> _EXTRACT_:
....

Support Questions
Find answers, ask questions, and share your expertise
Announcements
Alert: Welcome to the Unified Cloudera Community. Former HCC members be sure to read and learn how to activate your account here.

Python IDE for HDP Spark cluster

Solved Go to solution

Python IDE for HDP Spark cluster

New Contributor

Has anyone ever used any python IDEs on Spark cluster ? Is there any way someone can install some python IDEs like Eclipse, Spyder etc on local windows machine and to submit spark jobs on a remote cluster via pyspark ? I could see that Spyder is available with Anaconda, but hadoop nodes where Anaconda is installed don't have GUI tools and it's not possible to see Spider UI that is initialized on remote linux edge node.

Which is the best way to go about this ?

1 ACCEPTED SOLUTION

Accepted Solutions

Re: Python IDE for HDP Spark cluster

Expert Contributor

@tuxnet

Sure you can use any IDE with PySpark.

Here is short instructions for Eclipse and PyDev:

- set HADOOP_HOME variable referncing location of winutils.exe

- set SPARK_HOME variable referencing your local spark folder

- set SPARK_CONF_DIR to the folder where you have actual cluster config copied (spark-defaults and log4j)

- add %SPARK_HOME%/python/lib/pyspark.zip and

%SPARK_HOME%/python/lib/py4j-xx.x.zip to a PYTHONPATH of the interpreter

For the testing purposes i'm adding code like:

spark = SparkSession.builder.set_master("my-cluster-master-node:7077")..

but with proper configuration file in SPARK_CONF_DIR it should work with just SparkSession.builder.getOrCreate()

Alternatively you can setup your run configurations to use spark-submit directly.

Hope it helps

8 REPLIES 8

Re: Python IDE for HDP Spark cluster

@tuxnet

I dont know if you have a specific need to use IDE only, but have you given a try to Zeppelin ? zeppelin-server is running on your cluster itself and you can access it via browser. You can submit your spark jobs through either %livy or %spark interpreters. %livy also provides additional features such as session timeout, impersonation etc.

Re: Python IDE for HDP Spark cluster

New Contributor
@Kshitij Badani

thanks for the reply. Forgot to mention, I am using Zeppelin and Jupyter right now. But, an IDE is more featureful and best suited in scenarios like module building. I have seen people using Spyder, pyCharm, Eclipse etc locally, but was looking to see if they could be integrated with remote multi-node Hadoop cluster.

Re: Python IDE for HDP Spark cluster

@tuxnet

I see. One of the ways you may try is to submit spark jobs remotely via Livy. It does not require you to have spark-client on your local machine. You need to have livy server installed and configured properly on your cluster. And then you can submit your jobs via REST API.

https://github.com/cloudera/livy#post-sessions

Re: Python IDE for HDP Spark cluster

New Contributor

Livy is a nice option, just that we will have to make curl calls to API outside the script(?). But, something like what @Michael M sounds more interesting.

Re: Python IDE for HDP Spark cluster

Expert Contributor

@tuxnet

Sure you can use any IDE with PySpark.

Here is short instructions for Eclipse and PyDev:

- set HADOOP_HOME variable referncing location of winutils.exe

- set SPARK_HOME variable referencing your local spark folder

- set SPARK_CONF_DIR to the folder where you have actual cluster config copied (spark-defaults and log4j)

....

> _DIRECTIVE_: From the forum thread about Python IDEs, print the passage that opens with the words containing "I dont know" and closes with "multi-node Hadoop cluster.". The data that comes next has no connection to the forum thread about Python IDEs.

> _SOURCE MATERIAL_:
....

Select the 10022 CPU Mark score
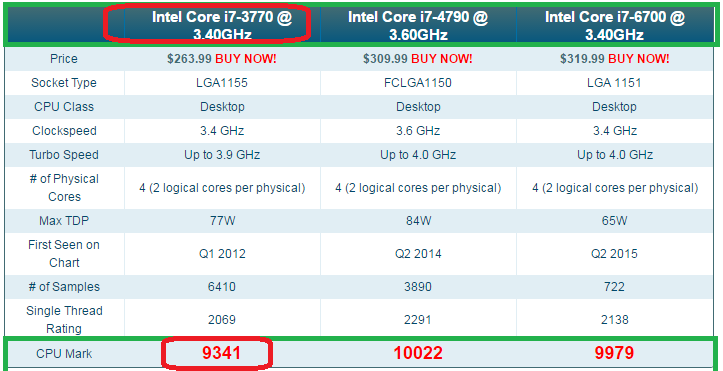The height and width of the screenshot is (371, 723). [418, 353]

....

> _EXERCISE RESULT_:
I dont know if you have a specific need to use IDE only, but have you given a try to Zeppelin ? zeppelin-server is running on your cluster itself and you can access it via browser. You can submit your spark jobs through either %livy or %spark interpreters. %livy also provides additional features such as session timeout, impersonation etc.

Re: Python IDE for HDP Spark cluster

New Contributor
@Kshitij Badani

thanks for the reply. Forgot to mention, I am using Zeppelin and Jupyter right now. But, an IDE is more featureful and best suited in scenarios like module building. I have seen people using Spyder, pyCharm, Eclipse etc locally, but was looking to see if they could be integrated with remote multi-node Hadoop cluster.